WHAT YOU WILL DO >> Only a number is wanted here: the number of lines of the data that include "element".

PROVIDED RECORDS >>
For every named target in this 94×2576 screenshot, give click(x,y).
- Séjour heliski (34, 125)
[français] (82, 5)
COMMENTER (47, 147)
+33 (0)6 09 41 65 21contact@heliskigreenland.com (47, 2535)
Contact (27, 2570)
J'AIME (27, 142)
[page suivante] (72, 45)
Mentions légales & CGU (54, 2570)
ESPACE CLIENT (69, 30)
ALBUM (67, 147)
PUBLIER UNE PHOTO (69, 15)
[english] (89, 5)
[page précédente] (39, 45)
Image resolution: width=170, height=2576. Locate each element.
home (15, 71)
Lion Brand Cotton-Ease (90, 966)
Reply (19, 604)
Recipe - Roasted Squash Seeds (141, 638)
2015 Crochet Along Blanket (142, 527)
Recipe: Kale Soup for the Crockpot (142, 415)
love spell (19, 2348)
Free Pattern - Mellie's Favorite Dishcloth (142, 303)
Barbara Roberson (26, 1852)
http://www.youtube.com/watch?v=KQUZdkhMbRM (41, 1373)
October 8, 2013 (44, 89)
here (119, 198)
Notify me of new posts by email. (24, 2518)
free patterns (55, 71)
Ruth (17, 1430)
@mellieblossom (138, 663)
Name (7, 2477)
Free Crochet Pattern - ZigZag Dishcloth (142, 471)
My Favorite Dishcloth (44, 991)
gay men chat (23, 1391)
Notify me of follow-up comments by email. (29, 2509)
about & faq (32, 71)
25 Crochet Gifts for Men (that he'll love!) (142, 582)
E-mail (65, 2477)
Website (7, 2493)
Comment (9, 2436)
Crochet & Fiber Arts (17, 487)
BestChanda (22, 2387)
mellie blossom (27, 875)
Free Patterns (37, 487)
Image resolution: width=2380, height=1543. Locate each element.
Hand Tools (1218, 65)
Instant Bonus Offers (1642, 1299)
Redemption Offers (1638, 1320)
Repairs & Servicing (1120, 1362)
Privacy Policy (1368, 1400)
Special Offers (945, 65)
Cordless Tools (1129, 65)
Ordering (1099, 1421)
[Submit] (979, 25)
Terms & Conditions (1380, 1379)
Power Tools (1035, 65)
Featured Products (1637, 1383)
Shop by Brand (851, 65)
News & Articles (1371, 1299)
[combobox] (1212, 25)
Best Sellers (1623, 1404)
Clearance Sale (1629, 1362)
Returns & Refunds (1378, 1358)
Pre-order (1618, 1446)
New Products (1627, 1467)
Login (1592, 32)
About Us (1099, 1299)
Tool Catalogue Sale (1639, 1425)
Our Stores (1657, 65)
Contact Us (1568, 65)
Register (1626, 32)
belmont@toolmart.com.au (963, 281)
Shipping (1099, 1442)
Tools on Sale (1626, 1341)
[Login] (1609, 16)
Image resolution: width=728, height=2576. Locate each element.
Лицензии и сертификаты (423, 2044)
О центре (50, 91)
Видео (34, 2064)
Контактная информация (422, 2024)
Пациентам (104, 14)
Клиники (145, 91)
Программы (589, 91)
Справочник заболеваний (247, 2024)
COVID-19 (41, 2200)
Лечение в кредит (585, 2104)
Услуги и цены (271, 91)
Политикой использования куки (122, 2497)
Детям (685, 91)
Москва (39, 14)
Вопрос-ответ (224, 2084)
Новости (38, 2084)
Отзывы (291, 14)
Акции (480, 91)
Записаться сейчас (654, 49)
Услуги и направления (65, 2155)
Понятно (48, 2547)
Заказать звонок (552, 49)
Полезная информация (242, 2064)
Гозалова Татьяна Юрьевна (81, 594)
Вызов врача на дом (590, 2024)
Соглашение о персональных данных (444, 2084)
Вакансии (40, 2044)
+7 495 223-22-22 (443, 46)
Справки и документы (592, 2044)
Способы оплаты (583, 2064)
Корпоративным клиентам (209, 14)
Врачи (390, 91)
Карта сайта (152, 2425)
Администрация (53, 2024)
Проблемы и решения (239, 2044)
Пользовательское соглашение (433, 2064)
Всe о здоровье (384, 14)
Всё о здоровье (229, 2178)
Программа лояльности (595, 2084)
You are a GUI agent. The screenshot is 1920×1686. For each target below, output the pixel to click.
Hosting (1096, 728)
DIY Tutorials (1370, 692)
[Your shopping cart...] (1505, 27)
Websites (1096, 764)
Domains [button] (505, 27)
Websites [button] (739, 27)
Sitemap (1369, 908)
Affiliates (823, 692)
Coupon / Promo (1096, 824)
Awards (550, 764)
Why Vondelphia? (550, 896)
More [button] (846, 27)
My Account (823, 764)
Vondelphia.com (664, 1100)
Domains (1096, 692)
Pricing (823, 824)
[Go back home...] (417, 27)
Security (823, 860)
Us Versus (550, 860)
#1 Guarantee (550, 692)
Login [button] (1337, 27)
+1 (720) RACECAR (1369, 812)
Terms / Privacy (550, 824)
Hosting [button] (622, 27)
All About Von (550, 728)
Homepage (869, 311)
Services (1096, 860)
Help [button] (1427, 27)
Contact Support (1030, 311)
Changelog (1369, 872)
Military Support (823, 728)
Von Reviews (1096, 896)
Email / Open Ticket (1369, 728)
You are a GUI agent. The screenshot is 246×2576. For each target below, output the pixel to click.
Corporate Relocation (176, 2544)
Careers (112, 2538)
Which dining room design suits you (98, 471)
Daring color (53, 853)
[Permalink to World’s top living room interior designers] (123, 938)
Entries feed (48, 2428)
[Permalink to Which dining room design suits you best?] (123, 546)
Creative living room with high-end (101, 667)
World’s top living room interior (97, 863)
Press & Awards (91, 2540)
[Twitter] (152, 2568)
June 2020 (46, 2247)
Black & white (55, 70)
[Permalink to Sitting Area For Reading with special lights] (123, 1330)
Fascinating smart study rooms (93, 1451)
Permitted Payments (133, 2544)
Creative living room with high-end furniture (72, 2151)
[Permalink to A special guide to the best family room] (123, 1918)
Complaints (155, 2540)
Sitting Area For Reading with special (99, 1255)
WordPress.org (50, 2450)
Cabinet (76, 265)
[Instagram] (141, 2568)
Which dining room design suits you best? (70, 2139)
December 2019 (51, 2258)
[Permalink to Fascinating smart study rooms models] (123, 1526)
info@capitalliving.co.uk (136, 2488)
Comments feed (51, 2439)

ANSWER BOX >> 3